Flooring at the Museum aan de Stroom has been installed in high quality American white oak
The city of Antwerp is undertaking an ambitious urban regeneration programme in its historic dockland. At the heart of this urban renewal, stands the Museum aan de Stroom (Museum on the River), designed by Neutelings Riedijk Architects, a major new landmark encapsulating the city’s collective memory of its maritime heritage. ‘We wanted to create the atmosphere of a treasure box where visitors will discover thousands of exhibits from Antwerp’s rich maritime past,’ says Mark Sette, one of the project architects.
The building’s cubic design alludes to the familiar sight of refurbished warehouses on the Bonaparte Dock, one of Antwerp’s oldest quaysides. The tower rests on a central concrete core of 13 x 13m. Huge metal frames were fixed onto this core to extend the floors to 38.7 x 38.7m. Different floor levels are staggered like interlocking cubes to create large overhangs. This had a direct influence on how the American white oak flooring was designed.

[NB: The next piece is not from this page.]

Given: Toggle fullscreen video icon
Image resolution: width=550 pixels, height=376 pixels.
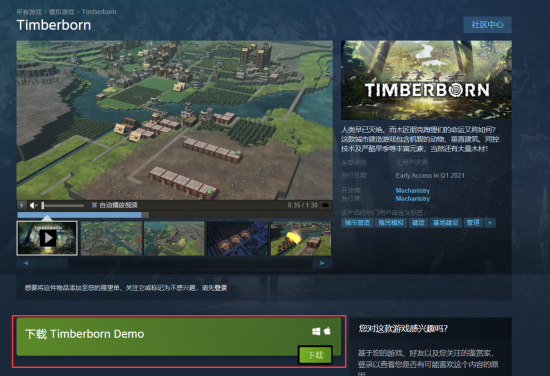Looking at the screenshot, I should (326, 205).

‘When we cast the concrete floors, we knew the load would make our floor level sink,’ says Wim Arits, one of the senior project managers. ‘This is why we set the angle of our steel frame 15cm above the finished floor level.’ Originally, the architects wanted the oak flooring to be as traditional as possible and situated on double solid joists to support bearing loads of up to 500kg. They also had precise size and quality specifications, with the flooring strips produced to a uniform length of 3.5m, width of 150mm and thickness of 35mm in prime quality oak.
After several weeks’ discussion, the team elected to install a sub-base of calcium sulphate slabs under the floor. This offers several advantages: first it provides extra mechanical resistance to oak flooring, preventing it from creaking after a few years. Second, it provides more flexibility for installing museum showcases as it leaves a passage below the calcium sulphate slabs for cabling. Third, whereas a solid wood joist system would haveincreased the floors’ moisture content, the slabs remain dry, reducing the number of expansion joints on each floor level.
Slabs rested on adjustable jack studs and were set once the concrete floors had stabilised to their finished level. In view of the large surface area (7,000m²) and the high standards required, the flooring contractor Rudy De Keyser Wood Industry NV suggested using American white oak. Shorter strips are used along the wall edges to stagger the flooring joints, whereas in the centre of the floor, the strips measure between 3m and 4m long, in keeping with the scale of the large exhibition spaces.
The floor strips are joined together with a classic tongue and groove system, and then glued and nailed onto the calcium sulphate slabs. The wearing course on each floor strip is 8mm thick and has been treated with an oil finish plus a salt-based fire retardant, particularly in the fire exit routes. ‘Despite these different coatings, the American white oak colouring has remained consistent throughout the building,’ comments Sette. ‘And we are very happy with the end result.’